I rose angrily to my feet to demand that he leave. But he lifted his rifle and shook his head. “Sit down or I will put a ball in your g—d—head. Good. Now, you all listen up. I ain’t just the lawman in this camp. I am the judge and I am the executioner. If any of you steps out of line, I will put you in your place. Do you hear?”
For the next hour, he made his demands. We tended his horse. We cleaned his saddle. We did his mending and his wash. We set up his canvas tent and swept it clean. We fixed him supper, and he ate our last piece of beef. When he finished, he pulled out a flask of whiskey. My stomach turned in circles. Sober, van Slooten was a brute of a man. Drunk, what would he do?
But he took two sips, and then he was turning the flask upside down in his mouth. He spent the next few minutes rummaging through his saddlebags, cursing and blaspheming. At last he returned to the center of the camp, where he sank down to stare morosely at the fire. “D—Mormons.” He rubbed the scar on his face.
The rest of us continued about our work. The women were shivering and distracted, their children, fed on stories of polygamist hunters and other nasty gentile types, even more terrified. I did my best to focus their attention on their tasks, not only for their own sake but because I couldn’t waste a single evening.
For the next three days it appeared that van Slooten would let us be. We fixed his meals and cared for his horse, and he sat in the shade of his tent, watching us work. Occasionally he saddled his horse and rode around the valley, searching for the men’s hideout he was certain must exist.

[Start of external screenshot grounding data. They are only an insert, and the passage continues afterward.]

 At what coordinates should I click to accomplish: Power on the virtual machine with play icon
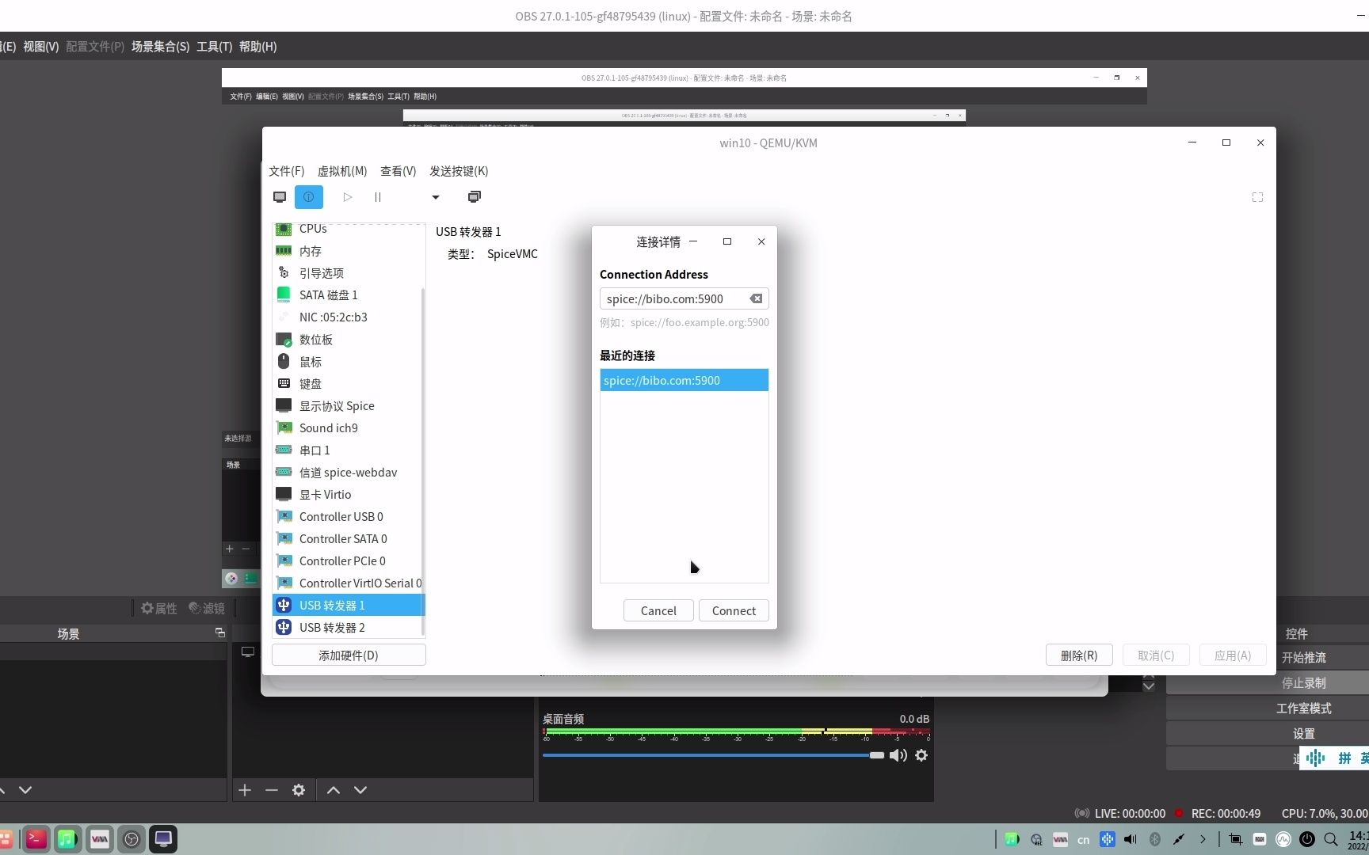(347, 197)
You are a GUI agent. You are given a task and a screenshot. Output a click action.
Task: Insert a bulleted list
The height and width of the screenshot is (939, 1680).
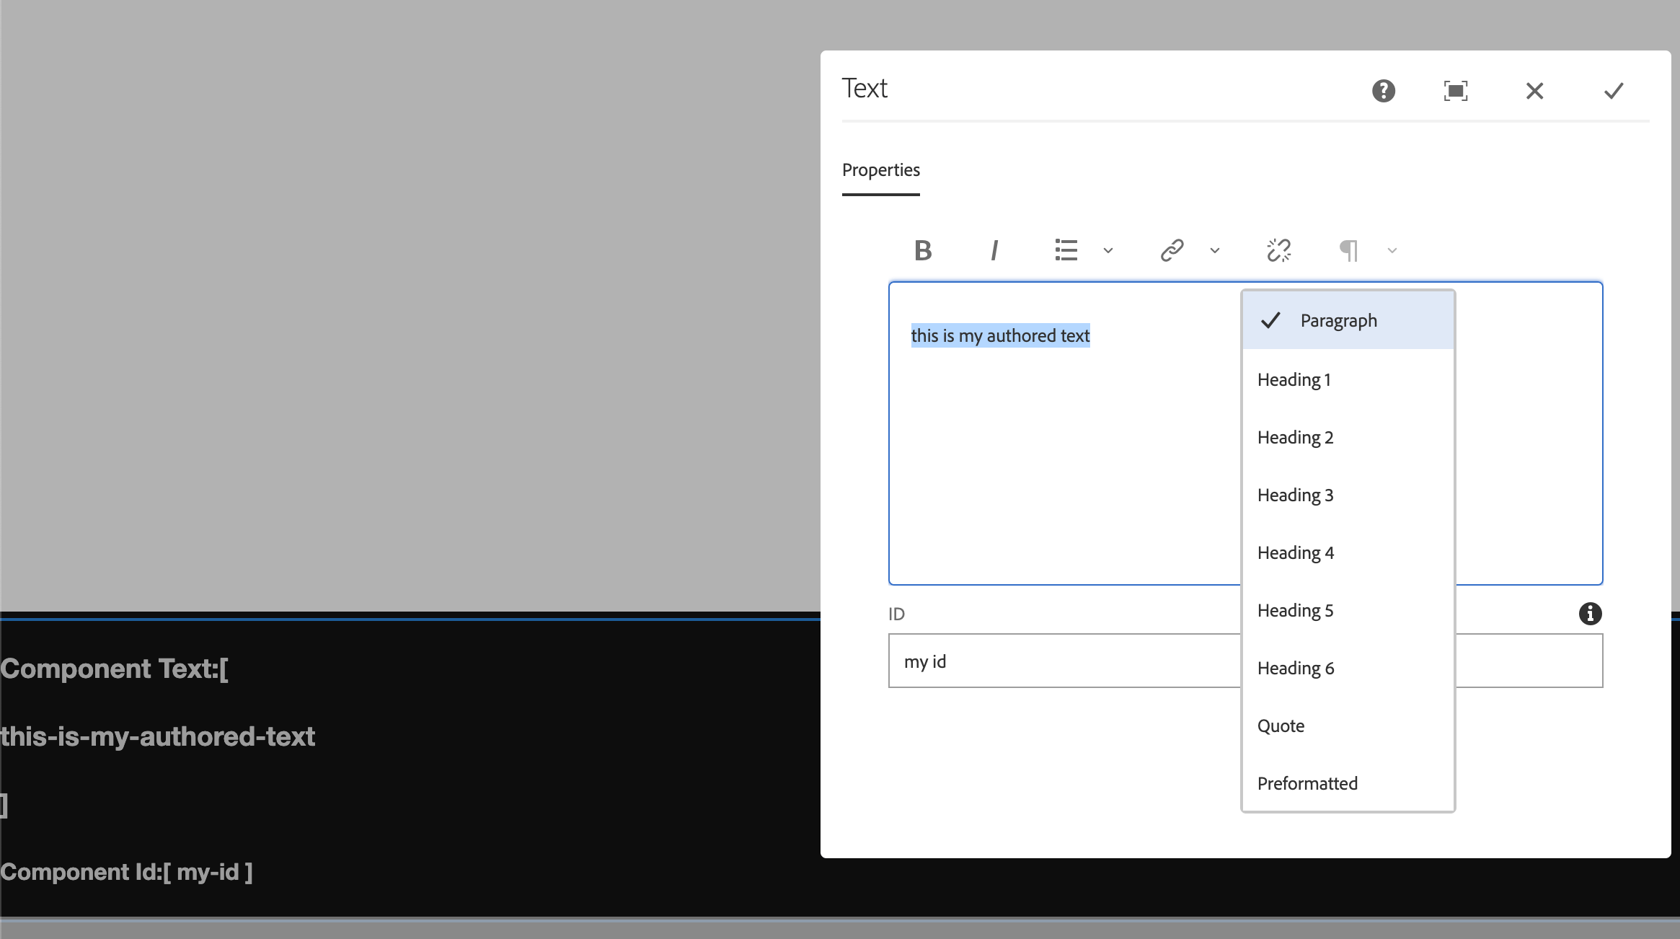click(1066, 250)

Sister Annabelle turned into a simpering, overly helpful servant. She brought van Slooten corn bread with honey butter and offered
to resole his worn boots. The rest of us called him Mr. van Slooten, but she called him Frederick. At first, this behavior seemed treasonous, but then I noticed van Slooten softening. He stopped yelling at her, and then stopped insulting Annabelle’s sister wives, and at length stopped sneering at the rest of us. Except for one incident where he threw a rock at a child who failed to bring his horse quickly enough, van Slooten became more an irritant than an enemy.
But on the third day van Slooten discovered Annabelle’s medicinal liquor, and we saw the monster.
Fernie stopped reading. She thumbed through the pages with a frown.
“You’re not skipping ahead, are you?” Jacob asked.
“No, that’s all there is.”
“Can’t be all. What happens next?” He reached for the book.
“Nothing happens. Look.”
It was true, he saw. There were more pages, but they didn’t continue the story. Instead, Grandma Cowley had sketched a map of the valley on two pages—remarkably accurate, from the look of it, even though she must have done so without a level, measuring tape, or theodolite. The next two pages were notes about her construction of a flour mill and how she dug a millrace to power the waterwheel. Several pages had sketches of desert flowers or animals—a gopher snake, a desert spiny lizard, a Mormon cricket, a jackrabbit so detailed you could see the veins in its ears. Another page had a profile of a young Indian—perhaps the Paiute she’d seen the first day.